Generation of tumor-specific cytotoxic T lymphocytes in vivo by combined treatment with inactivated tumor cells and recombinant interleukin-2.

In order to search for a new therapy that would maximize the effect of interleukin-2 (IL-2) in evoking antitumor immunity in vivo, the therapeutic effect of a combination of mitomycin-C(MMC)-treated tumor cells and recombinant IL-2 was examined for its induction of antitumor activity against established melanoma metastasis. In C57BL/6 mice intravenously (i.v.) injected with B16 melanoma cells on day 0, the combined treatment with an intraperitoneal (i.p.) injection of MMC-treated melanoma cells on day 6 and 2500 U rIL-2 (twice daily) on days 7 and 8 markedly reduced the number of pulmonary metastases.
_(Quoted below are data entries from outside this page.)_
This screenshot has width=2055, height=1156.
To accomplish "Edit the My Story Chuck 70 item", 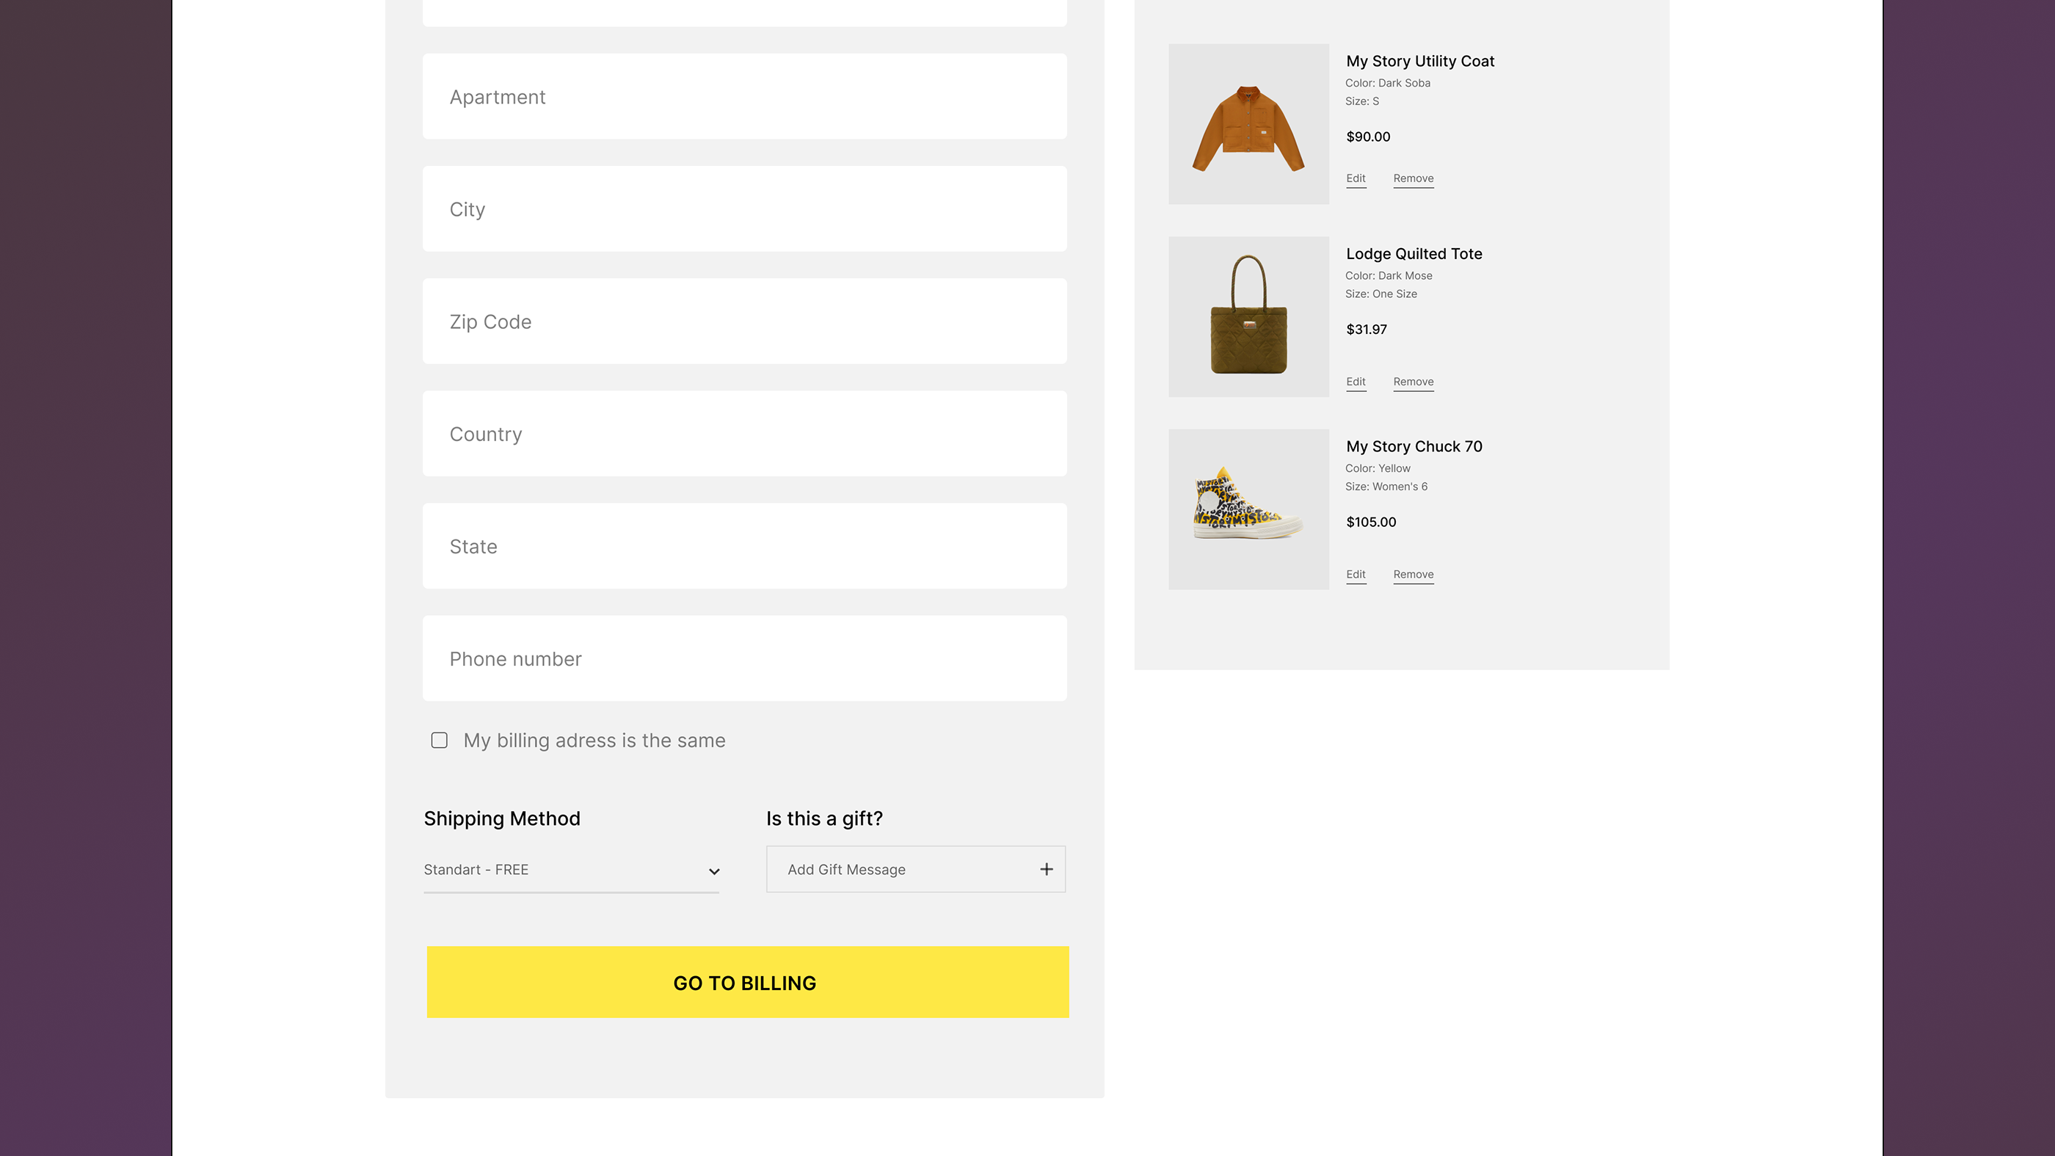I will coord(1355,574).
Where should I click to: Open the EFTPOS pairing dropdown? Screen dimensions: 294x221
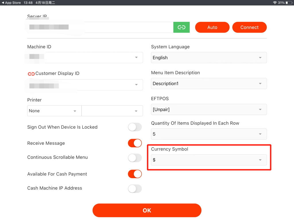[209, 109]
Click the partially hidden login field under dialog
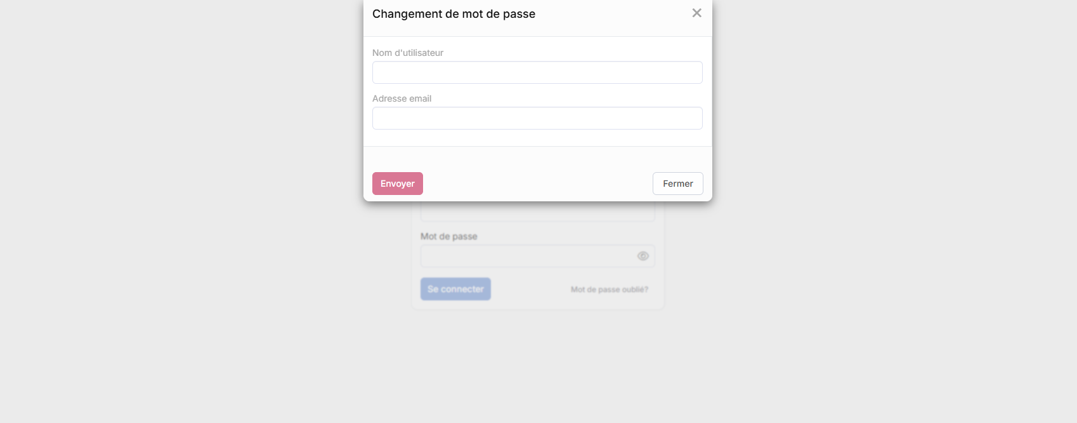Viewport: 1077px width, 423px height. [x=537, y=212]
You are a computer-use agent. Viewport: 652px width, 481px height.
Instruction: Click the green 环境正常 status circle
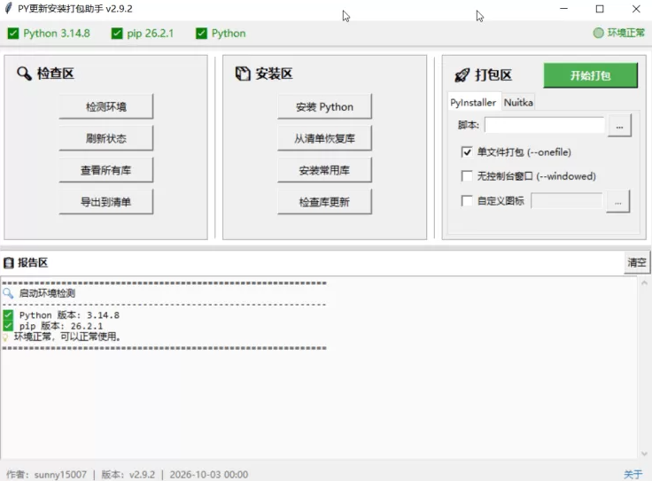pos(598,33)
This antitumor activity was more effective than that in untreated controls and mice that were injected with MMC-treated melanoma cells alone or rIL-2 alone. When the i.p. injection of MMC-treated tumor cells was replaced by other syngeneic tumor cells, antitumor activity against metastatic melanoma was not induced. The antitumor activity induced by this treatment increased in parallel with an increase in the dose of rIL-2 injected. In contrast, an i.p. injection of soluble tumor-specific antigens alone could induce only a marginal level of antitumor activity, and this activity was not augmented by subsequent i.p. injections of rIL-2. In vivo treatment with anti-CD8 monoclonal antibody (mAb), but not with anti-CD4 mAb or anti-asialo-GM1 antibody, abrogated the antitumor activity induced by this combined therapy. This suggests that the antitumor effect was dependent on CD8+ T cells. Lung-infiltrating lymphocytes from mice that had been i.v. injected with melanoma cells 11 days before and were treated with this combined therapy, showed melanoma-specific cytolytic activity. This combined therapy also showed significant antitumor activity against subcutaneously inoculated melanoma cells. These results demonstrate that the combined therapy of an i.p. injection of MMC-treated tumor cells and subsequent and consecutive i.p. administration of rIL-2 increases antitumor activity against established metastatic melanoma by generating tumor-specific CD8+ CTL in vivo.